#### [Written instruction]
Transcribe every one of the following lines verbatim.

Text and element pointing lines
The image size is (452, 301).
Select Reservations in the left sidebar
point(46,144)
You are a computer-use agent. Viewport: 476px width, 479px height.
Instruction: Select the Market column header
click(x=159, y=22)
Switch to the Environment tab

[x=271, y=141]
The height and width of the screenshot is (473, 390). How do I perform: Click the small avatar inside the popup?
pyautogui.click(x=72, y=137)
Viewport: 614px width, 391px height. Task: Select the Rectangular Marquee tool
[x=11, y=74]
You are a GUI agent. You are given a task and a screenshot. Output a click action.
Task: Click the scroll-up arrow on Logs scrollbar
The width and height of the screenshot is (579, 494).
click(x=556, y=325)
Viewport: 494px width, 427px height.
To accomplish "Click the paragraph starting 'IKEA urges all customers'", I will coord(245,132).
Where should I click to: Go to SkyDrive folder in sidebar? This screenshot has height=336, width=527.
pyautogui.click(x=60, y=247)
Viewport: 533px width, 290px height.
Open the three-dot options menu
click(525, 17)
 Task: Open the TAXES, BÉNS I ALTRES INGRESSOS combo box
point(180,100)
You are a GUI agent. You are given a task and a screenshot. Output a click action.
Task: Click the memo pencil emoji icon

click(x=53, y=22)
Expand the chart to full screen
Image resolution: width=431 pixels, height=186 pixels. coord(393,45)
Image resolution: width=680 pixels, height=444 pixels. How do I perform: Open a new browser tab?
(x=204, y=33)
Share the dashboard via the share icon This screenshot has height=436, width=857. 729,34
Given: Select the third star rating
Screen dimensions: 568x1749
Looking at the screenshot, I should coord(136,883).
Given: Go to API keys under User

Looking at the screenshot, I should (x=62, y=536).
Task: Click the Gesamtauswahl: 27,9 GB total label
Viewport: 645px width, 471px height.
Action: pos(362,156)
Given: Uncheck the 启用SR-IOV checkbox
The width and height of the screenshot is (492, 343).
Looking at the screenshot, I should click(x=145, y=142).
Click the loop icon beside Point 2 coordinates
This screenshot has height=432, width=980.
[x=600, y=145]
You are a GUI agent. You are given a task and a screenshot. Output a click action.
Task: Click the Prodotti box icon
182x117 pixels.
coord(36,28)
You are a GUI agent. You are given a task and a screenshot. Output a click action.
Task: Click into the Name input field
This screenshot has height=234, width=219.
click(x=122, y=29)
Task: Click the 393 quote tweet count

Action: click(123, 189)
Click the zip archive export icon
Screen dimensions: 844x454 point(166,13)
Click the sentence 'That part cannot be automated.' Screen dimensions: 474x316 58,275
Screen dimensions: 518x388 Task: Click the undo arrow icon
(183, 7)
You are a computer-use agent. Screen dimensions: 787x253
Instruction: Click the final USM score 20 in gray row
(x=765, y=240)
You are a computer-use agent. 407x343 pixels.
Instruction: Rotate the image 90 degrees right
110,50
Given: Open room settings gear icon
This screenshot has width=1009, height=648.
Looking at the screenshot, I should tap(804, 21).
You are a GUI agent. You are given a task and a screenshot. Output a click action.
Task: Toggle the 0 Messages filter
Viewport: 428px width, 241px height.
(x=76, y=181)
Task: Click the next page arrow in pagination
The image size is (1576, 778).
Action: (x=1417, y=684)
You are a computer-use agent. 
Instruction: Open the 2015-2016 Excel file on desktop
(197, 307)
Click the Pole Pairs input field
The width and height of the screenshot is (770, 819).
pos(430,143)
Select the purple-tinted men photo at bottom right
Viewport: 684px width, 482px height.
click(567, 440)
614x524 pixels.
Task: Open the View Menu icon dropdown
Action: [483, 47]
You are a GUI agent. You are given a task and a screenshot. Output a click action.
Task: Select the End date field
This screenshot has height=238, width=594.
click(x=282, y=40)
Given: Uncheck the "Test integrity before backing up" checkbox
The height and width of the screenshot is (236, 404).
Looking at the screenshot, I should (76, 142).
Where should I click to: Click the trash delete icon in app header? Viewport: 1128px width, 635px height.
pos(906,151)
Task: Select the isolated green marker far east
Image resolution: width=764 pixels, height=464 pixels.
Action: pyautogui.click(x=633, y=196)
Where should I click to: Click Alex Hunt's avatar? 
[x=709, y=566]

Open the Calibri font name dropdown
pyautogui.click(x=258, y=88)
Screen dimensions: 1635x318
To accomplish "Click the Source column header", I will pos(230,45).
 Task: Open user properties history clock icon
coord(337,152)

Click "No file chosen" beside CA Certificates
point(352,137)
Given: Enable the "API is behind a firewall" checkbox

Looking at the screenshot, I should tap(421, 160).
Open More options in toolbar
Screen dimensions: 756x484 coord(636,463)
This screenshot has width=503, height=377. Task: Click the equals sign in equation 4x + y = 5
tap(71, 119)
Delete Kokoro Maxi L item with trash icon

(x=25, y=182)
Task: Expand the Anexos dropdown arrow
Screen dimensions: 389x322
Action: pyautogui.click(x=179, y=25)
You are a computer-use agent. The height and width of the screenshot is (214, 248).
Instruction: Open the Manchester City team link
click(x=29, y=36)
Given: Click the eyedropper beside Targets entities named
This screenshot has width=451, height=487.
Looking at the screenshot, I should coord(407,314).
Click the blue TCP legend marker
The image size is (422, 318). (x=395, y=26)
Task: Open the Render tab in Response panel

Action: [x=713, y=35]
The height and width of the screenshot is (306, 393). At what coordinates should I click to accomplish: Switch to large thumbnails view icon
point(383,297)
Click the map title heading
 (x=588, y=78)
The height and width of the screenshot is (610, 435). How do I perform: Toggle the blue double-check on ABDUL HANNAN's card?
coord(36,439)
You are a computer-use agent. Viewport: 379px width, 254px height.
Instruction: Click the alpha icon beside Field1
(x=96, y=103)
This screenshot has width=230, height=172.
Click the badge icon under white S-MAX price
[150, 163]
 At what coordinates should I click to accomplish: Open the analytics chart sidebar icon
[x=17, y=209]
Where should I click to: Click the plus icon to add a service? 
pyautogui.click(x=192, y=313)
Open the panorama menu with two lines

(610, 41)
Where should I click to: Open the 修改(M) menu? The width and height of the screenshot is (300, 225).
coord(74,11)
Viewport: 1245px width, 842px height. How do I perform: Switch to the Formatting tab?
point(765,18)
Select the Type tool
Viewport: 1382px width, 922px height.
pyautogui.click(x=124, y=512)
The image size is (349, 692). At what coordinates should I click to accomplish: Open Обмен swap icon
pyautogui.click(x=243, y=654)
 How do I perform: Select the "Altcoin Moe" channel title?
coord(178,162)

#### [Problem solution]
The image size is (452, 301).
Select Reservations in the left sidebar
point(46,144)
You are a computer-use agent. Viewport: 476px width, 479px height.
Instruction: Select the Market column header
click(x=159, y=22)
Switch to the Environment tab

[x=271, y=141]
The height and width of the screenshot is (473, 390). How do I perform: Click the small avatar inside the popup?
pyautogui.click(x=72, y=137)
Viewport: 614px width, 391px height. Task: Select the Rectangular Marquee tool
[x=11, y=74]
You are a GUI agent. You are given a task and a screenshot. Output a click action.
Task: Click the scroll-up arrow on Logs scrollbar
The width and height of the screenshot is (579, 494).
click(x=556, y=325)
Viewport: 494px width, 427px height.
To accomplish "Click the paragraph starting 'IKEA urges all customers'", I will coord(245,132).
Where should I click to: Go to SkyDrive folder in sidebar? This screenshot has height=336, width=527.
pyautogui.click(x=60, y=247)
Viewport: 533px width, 290px height.
Open the three-dot options menu
click(525, 17)
 Task: Open the TAXES, BÉNS I ALTRES INGRESSOS combo box
point(180,100)
You are a GUI agent. You are given a task and a screenshot. Output a click action.
Task: Click the memo pencil emoji icon

click(x=53, y=22)
Expand the chart to full screen
Image resolution: width=431 pixels, height=186 pixels. coord(393,45)
Image resolution: width=680 pixels, height=444 pixels. How do I perform: Open a new browser tab?
(x=204, y=33)
Share the dashboard via the share icon This screenshot has height=436, width=857. 729,34
Given: Select the third star rating
Screen dimensions: 568x1749
Looking at the screenshot, I should coord(136,883).
Given: Go to API keys under User

Looking at the screenshot, I should (x=62, y=536).
Task: Click the Gesamtauswahl: 27,9 GB total label
Viewport: 645px width, 471px height.
Action: pos(362,156)
Given: Uncheck the 启用SR-IOV checkbox
The width and height of the screenshot is (492, 343).
Looking at the screenshot, I should click(x=145, y=142).
Click the loop icon beside Point 2 coordinates
This screenshot has height=432, width=980.
[x=600, y=145]
You are a GUI agent. You are given a task and a screenshot. Output a click action.
Task: Click the Prodotti box icon
182x117 pixels.
coord(36,28)
You are a GUI agent. You are given a task and a screenshot. Output a click action.
Task: Click into the Name input field
This screenshot has height=234, width=219.
click(x=122, y=29)
Task: Click the 393 quote tweet count

Action: click(123, 189)
Click the zip archive export icon
Screen dimensions: 844x454 point(166,13)
Click the sentence 'That part cannot be automated.' Screen dimensions: 474x316 58,275
Screen dimensions: 518x388 Task: Click the undo arrow icon
(183, 7)
You are a computer-use agent. Screen dimensions: 787x253
Instruction: Click the final USM score 20 in gray row
(x=765, y=240)
You are a computer-use agent. 407x343 pixels.
Instruction: Rotate the image 90 degrees right
110,50
Given: Open room settings gear icon
This screenshot has width=1009, height=648.
Looking at the screenshot, I should tap(804, 21).
You are a GUI agent. You are given a task and a screenshot. Output a click action.
Task: Toggle the 0 Messages filter
Viewport: 428px width, 241px height.
(x=76, y=181)
Task: Click the next page arrow in pagination
The image size is (1576, 778).
Action: (x=1417, y=684)
You are a computer-use agent. 
Instruction: Open the 2015-2016 Excel file on desktop
(197, 307)
Click the Pole Pairs input field
The width and height of the screenshot is (770, 819).
pos(430,143)
Select the purple-tinted men photo at bottom right
Viewport: 684px width, 482px height.
click(567, 440)
614x524 pixels.
Task: Open the View Menu icon dropdown
Action: [483, 47]
You are a GUI agent. You are given a task and a screenshot. Output a click action.
Task: Select the End date field
This screenshot has height=238, width=594.
click(x=282, y=40)
Given: Uncheck the "Test integrity before backing up" checkbox
The height and width of the screenshot is (236, 404).
Looking at the screenshot, I should (76, 142).
Where should I click to: Click the trash delete icon in app header? Viewport: 1128px width, 635px height.
pos(906,151)
Task: Select the isolated green marker far east
Image resolution: width=764 pixels, height=464 pixels.
Action: pyautogui.click(x=633, y=196)
Where should I click to: Click Alex Hunt's avatar? 
[x=709, y=566]

Open the Calibri font name dropdown
pyautogui.click(x=258, y=88)
Screen dimensions: 1635x318
To accomplish "Click the Source column header", I will pos(230,45).
 Task: Open user properties history clock icon
coord(337,152)

Click "No file chosen" beside CA Certificates
point(352,137)
Given: Enable the "API is behind a firewall" checkbox

Looking at the screenshot, I should tap(421, 160).
Open More options in toolbar
Screen dimensions: 756x484 coord(636,463)
This screenshot has width=503, height=377. Task: Click the equals sign in equation 4x + y = 5
tap(71, 119)
Delete Kokoro Maxi L item with trash icon

(x=25, y=182)
Task: Expand the Anexos dropdown arrow
Screen dimensions: 389x322
Action: pyautogui.click(x=179, y=25)
You are a computer-use agent. The height and width of the screenshot is (214, 248).
Instruction: Open the Manchester City team link
click(x=29, y=36)
Given: Click the eyedropper beside Targets entities named
This screenshot has width=451, height=487.
Looking at the screenshot, I should coord(407,314).
Click the blue TCP legend marker
The image size is (422, 318). (x=395, y=26)
Task: Open the Render tab in Response panel

Action: [x=713, y=35]
The height and width of the screenshot is (306, 393). At what coordinates should I click to accomplish: Switch to large thumbnails view icon
point(383,297)
Click the map title heading
 (x=588, y=78)
The height and width of the screenshot is (610, 435). How do I perform: Toggle the blue double-check on ABDUL HANNAN's card?
coord(36,439)
You are a computer-use agent. Viewport: 379px width, 254px height.
Instruction: Click the alpha icon beside Field1
(x=96, y=103)
This screenshot has width=230, height=172.
Click the badge icon under white S-MAX price
[150, 163]
 At what coordinates should I click to accomplish: Open the analytics chart sidebar icon
[x=17, y=209]
Where should I click to: Click the plus icon to add a service? 
pyautogui.click(x=192, y=313)
Open the panorama menu with two lines

(610, 41)
Where should I click to: Open the 修改(M) menu? The width and height of the screenshot is (300, 225).
coord(74,11)
Viewport: 1245px width, 842px height. How do I perform: Switch to the Formatting tab?
point(765,18)
Select the Type tool
Viewport: 1382px width, 922px height.
pyautogui.click(x=124, y=512)
The image size is (349, 692). At what coordinates should I click to accomplish: Open Обмен swap icon
pyautogui.click(x=243, y=654)
 How do I perform: Select the "Altcoin Moe" channel title?
coord(178,162)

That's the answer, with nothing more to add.